In merito alle norme sopracitate, possono essere fatte due considerazioni. La prima riguarda la potenziale non conformità di Lavender ai sensi dell’articolo 51(1)(b) del IPA. Dati non aggiornati, viziati o troppo generici possono avere conseguenze disastrose, portando ad un’inclusione troppo vasta di individui tra i potenziali obiettivi e a conseguenti errori nella fase di identificazione. Qualora, dunque, questo programma identifichi come potenziali obiettivi sia civili che combattenti, potrebbe insorgere un problema in merito alla sua natura indiscriminata. Basandosi sulle informazioni a disposizione, è parere di chi scrive che l’uso di questo DSS sia configurabile come un uso indiscriminato ai sensi del diritto internazionale umanitario. La seconda riguarda la mancanza di un controllo prima degli attacchi sugli obiettivi identificati dal programma. È intrinseco in ogni sistema o software che impiega algoritmi di intelligenza artificiale un certo margine di errore. In tal caso, come già ricordato, esso si assesta attorno al 10%. A priori, dunque, si è consapevoli che questi sistemi commettono errori in base ad una certa percentuale; di conseguenza, maggiore cura deve essere prestata nel controllo e nella verifica delle informazioni fornite da tali sistemi, in modo tale da mitigare questi errori (per un approfondimento, v. Holland Michel e Holland Michel). La mancanza di controllo da parte dell’IDF potrebbe derivare dall’ intenzionalità di sferrare attacchi contro i civili e la popolazione civile, che, qualora si configuri l’elemento della mens rea (v. art. 30, Statuto di Roma), potrebbero considerarsi crimini di guerra ai sensi del diritto penale internazionale.

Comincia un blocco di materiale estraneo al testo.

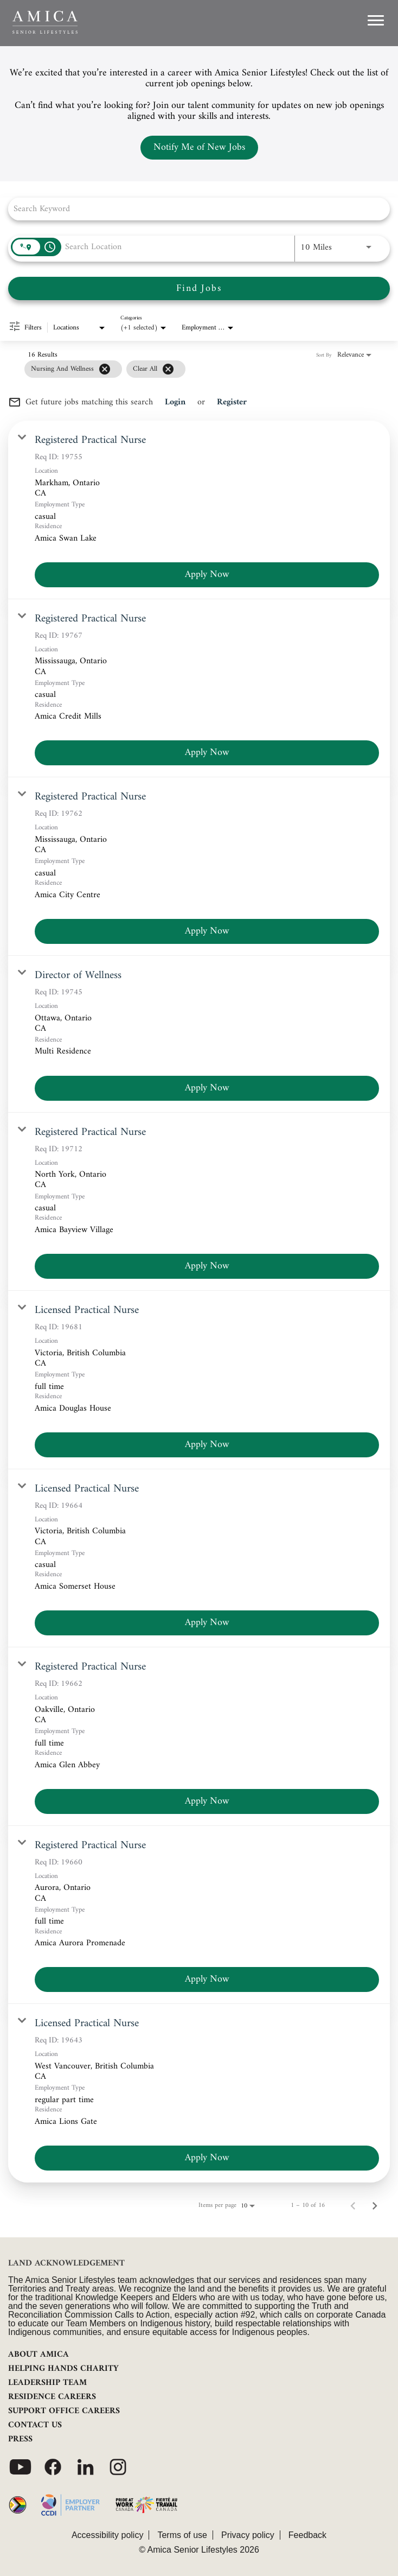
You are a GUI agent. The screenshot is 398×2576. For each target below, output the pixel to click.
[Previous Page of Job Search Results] (353, 2206)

In conclusione, anche nel caso dei sistemi DSS, come nel caso dei sistemi d’arma autonoma, diversi Stati, organizzazioni internazionali ed esponenti della società civile sostengono la necessità del mantenimento del controllo umano, che sia però «significativo», nel loro impiego (ad esempio, v. ICRC; U.S. Department of State; per un approfondimento v. Steene, Jenks). L’uso che viene fatto di Lavender da parte di Israele ha portato alla luce le conseguenze della mancanza di tale controllo: la possibilità di identificare migliaia di obiettivi in pochi istanti risulta particolarmente pericolosa se non associata ad un reale controllo da parte degli operatori umani. Per quanto concerne, invece, le modalità in cui questo tipo di software viene utilizzato, si segnala una generale mancanza del rispetto dei principi fondamentali del diritto umanitario. L’utilizzo di DSS, infatti, è finalizzato ad aiutare le forze armate nel rispetto delle regole del diritto internazionale umanitario (ad esempio, v. Margulies); l’utilizzo che viene fatto di Lavender, al contrario, sembrerebbe comprometterlo.